Professor of Sociology and Director of the National Marriage Project, University of Virginia
Brad Wilcox is Professor of Sociology and Director of the National Marriage Project at the University of Virginia, Future of Freedom Fellow at the Institute for Family Studies, and a nonresident senior fellow at the American Enterprise Institute. The author of Get Married: Why Americans Should Defy the Elites, Forge Strong Families and Save Civilization (Harper Collins, 2024), Wilcox studies marriage, fatherhood, and the impact of strong and stable families on men, women, and children.
Professor Wilcox is the author and coauthor of six books and has written for scientific journals such as The American Sociological Review and The Journal of Marriage and Family, as well as popular outlets like The New York Times, The Wall Street Journal, The Atlantic, and National Review.
With Nicholas H. Wolfinger, Wilcox is the co-author of Soul Mates: Religion, Sex, Love, and Marriage Among African Americans and Latinos (Oxford, 2016), which shines a spotlight on the lives of strong and happy minority couples.

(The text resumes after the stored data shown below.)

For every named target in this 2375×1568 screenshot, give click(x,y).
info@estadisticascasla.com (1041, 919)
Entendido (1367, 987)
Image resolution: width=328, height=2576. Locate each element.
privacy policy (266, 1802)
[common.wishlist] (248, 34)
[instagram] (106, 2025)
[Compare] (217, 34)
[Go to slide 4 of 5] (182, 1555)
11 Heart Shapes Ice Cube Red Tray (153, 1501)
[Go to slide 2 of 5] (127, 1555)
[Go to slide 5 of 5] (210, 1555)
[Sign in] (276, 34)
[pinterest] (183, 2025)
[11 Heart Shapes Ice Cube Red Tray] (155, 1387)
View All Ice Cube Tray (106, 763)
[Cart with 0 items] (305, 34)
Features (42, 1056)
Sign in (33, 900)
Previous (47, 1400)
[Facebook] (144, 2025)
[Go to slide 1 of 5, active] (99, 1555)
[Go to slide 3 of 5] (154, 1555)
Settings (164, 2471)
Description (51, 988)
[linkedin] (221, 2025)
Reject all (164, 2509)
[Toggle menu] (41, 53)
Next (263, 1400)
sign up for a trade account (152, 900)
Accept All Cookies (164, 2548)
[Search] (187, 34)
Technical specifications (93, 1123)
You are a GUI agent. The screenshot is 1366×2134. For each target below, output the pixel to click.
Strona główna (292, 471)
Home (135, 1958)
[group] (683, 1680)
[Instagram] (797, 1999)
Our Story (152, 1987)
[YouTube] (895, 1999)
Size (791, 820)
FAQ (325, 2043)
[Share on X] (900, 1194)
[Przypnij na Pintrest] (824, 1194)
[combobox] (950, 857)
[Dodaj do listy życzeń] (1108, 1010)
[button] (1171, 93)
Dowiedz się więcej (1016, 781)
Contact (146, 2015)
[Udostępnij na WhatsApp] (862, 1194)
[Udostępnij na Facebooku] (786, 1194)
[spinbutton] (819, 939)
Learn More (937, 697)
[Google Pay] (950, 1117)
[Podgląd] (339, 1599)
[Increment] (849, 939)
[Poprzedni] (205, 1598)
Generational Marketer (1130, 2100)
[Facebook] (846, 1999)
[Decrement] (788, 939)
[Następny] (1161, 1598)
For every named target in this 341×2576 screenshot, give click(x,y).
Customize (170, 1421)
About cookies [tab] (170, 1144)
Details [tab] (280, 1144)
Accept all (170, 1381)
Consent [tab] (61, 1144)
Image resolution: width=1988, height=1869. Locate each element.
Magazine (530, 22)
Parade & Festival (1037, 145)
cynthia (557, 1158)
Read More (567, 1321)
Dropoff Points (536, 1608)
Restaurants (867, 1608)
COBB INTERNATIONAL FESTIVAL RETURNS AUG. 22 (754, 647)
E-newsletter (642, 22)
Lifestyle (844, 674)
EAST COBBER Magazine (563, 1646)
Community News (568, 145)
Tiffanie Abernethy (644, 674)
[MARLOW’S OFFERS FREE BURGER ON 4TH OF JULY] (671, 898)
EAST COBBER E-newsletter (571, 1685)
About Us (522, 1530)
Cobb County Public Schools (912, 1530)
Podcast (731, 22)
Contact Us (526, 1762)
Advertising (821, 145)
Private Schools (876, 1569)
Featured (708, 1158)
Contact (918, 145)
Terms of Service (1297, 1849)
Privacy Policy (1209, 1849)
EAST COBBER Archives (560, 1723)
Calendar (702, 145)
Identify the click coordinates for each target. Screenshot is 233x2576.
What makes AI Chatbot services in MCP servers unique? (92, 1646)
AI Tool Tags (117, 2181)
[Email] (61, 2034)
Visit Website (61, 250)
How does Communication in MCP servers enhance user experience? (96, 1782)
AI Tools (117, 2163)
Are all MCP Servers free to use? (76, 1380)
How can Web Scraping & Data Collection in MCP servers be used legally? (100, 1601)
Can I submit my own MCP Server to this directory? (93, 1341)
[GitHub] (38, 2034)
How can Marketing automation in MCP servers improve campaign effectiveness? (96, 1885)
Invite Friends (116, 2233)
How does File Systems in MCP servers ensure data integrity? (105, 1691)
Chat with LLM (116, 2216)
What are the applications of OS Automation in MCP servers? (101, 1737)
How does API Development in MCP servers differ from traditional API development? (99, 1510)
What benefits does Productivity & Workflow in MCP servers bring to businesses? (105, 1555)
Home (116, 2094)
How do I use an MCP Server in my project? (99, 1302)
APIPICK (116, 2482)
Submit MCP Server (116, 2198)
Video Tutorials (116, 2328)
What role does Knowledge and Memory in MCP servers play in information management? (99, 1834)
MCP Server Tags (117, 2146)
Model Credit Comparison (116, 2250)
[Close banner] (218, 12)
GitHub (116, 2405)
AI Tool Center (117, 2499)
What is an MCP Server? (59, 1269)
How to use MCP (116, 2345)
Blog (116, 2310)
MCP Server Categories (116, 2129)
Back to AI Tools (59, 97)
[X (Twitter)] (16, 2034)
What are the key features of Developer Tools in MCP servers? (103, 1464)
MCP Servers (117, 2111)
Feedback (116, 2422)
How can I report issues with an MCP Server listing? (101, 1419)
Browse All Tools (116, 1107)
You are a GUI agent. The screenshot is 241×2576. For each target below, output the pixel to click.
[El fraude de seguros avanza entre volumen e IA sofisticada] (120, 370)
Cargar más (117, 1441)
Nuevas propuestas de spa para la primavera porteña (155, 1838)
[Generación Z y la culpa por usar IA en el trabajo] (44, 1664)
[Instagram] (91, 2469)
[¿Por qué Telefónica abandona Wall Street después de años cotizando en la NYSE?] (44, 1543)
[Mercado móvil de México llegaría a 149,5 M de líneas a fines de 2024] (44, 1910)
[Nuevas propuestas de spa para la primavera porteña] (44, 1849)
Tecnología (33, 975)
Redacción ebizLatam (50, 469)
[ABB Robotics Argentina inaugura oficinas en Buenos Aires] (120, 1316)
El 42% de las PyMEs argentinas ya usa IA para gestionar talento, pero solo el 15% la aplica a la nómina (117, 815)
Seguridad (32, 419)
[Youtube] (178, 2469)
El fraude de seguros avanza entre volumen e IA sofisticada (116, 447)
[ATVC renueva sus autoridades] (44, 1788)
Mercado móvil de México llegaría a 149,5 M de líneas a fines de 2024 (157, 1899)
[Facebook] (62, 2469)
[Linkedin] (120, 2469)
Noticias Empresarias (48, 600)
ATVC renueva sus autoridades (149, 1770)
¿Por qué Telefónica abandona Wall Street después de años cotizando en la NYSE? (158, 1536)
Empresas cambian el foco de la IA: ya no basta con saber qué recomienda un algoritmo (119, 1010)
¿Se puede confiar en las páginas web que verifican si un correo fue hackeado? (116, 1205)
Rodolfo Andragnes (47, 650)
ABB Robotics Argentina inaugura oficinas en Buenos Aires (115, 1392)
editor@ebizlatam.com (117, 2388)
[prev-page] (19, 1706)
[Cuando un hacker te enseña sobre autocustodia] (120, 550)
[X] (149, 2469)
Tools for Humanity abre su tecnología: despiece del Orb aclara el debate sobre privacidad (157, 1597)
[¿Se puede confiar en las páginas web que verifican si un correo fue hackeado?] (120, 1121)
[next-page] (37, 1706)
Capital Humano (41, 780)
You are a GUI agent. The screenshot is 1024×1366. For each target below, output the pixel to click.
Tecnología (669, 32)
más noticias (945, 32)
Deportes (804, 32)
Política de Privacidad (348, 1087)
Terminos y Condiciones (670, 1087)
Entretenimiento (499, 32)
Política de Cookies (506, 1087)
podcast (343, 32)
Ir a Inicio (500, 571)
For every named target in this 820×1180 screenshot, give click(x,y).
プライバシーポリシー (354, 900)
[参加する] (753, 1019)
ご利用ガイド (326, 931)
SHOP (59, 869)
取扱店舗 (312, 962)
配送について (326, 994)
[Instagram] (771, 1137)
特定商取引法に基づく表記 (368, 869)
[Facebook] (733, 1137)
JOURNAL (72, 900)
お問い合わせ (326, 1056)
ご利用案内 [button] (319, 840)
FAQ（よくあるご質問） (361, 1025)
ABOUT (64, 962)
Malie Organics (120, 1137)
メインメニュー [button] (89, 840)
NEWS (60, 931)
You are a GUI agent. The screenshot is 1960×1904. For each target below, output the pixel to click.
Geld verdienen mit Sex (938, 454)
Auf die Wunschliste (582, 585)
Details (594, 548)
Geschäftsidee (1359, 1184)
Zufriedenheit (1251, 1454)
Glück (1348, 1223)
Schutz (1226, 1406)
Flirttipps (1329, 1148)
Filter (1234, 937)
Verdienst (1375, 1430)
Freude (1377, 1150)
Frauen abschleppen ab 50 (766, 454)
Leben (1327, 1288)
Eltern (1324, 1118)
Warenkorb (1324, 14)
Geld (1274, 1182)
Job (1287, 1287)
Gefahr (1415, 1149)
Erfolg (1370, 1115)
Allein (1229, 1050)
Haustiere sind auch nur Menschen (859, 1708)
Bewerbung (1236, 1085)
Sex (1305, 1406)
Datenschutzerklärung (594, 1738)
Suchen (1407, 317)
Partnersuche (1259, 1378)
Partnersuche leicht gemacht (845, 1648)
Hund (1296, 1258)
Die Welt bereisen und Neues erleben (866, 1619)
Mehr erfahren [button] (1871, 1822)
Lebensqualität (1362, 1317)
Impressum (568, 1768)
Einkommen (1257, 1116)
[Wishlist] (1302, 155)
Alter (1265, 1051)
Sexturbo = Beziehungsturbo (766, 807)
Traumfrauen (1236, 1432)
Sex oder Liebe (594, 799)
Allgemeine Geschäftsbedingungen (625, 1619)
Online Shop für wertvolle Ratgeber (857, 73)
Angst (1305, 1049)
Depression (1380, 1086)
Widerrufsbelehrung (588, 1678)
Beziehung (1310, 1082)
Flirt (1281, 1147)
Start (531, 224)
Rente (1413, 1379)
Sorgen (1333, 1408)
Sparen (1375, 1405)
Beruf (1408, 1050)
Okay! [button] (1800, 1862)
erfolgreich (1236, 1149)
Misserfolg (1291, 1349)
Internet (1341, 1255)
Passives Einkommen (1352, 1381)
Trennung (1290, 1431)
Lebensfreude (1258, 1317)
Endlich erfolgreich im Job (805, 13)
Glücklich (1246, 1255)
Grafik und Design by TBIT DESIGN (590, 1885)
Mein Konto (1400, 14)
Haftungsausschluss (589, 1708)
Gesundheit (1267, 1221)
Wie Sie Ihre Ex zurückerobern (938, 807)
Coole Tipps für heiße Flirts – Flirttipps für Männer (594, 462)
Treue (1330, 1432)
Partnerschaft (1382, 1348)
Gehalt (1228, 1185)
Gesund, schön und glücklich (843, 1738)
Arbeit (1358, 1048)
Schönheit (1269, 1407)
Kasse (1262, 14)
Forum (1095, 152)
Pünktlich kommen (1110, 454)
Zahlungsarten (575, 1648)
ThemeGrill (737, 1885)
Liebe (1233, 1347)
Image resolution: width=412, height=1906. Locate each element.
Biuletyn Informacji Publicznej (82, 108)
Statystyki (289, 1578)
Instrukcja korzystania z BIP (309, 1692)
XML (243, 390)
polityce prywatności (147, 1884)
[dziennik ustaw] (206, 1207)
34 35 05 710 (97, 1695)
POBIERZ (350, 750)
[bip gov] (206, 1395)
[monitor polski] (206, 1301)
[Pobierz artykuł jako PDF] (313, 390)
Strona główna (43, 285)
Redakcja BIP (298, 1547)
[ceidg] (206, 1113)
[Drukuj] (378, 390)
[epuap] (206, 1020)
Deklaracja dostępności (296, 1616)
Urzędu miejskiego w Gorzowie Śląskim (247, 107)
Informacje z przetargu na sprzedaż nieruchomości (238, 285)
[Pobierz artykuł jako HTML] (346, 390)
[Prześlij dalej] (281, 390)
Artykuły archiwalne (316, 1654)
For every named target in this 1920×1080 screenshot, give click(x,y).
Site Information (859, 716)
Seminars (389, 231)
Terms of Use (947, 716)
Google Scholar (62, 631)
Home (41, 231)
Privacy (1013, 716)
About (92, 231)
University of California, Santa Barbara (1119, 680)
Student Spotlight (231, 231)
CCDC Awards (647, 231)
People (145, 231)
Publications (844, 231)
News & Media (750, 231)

He is also the coauthor of Gender and Parenthood: Biological and Social Scientific Perspectives (Columbia, 2013) with Kathleen Kovner Kline. His research has been featured in The New York Times, The Wall Street Journal, The Atlantic, National Review Online, NPR, NBC’s The Today Show, and many other media outlets. Wilcox consults regularly with companies such as Nestle, Procter & Gamble, and Kimberly-Clark on fertility and marriage trends in the United States.
As an undergraduate, Wilcox was a Jefferson Scholar at the University of Virginia (’92) and later earned his Ph.D. from Princeton University. Prior to coming to the University of Virginia, he held research fellowships at Princeton University, Yale University, and the Brookings Institution.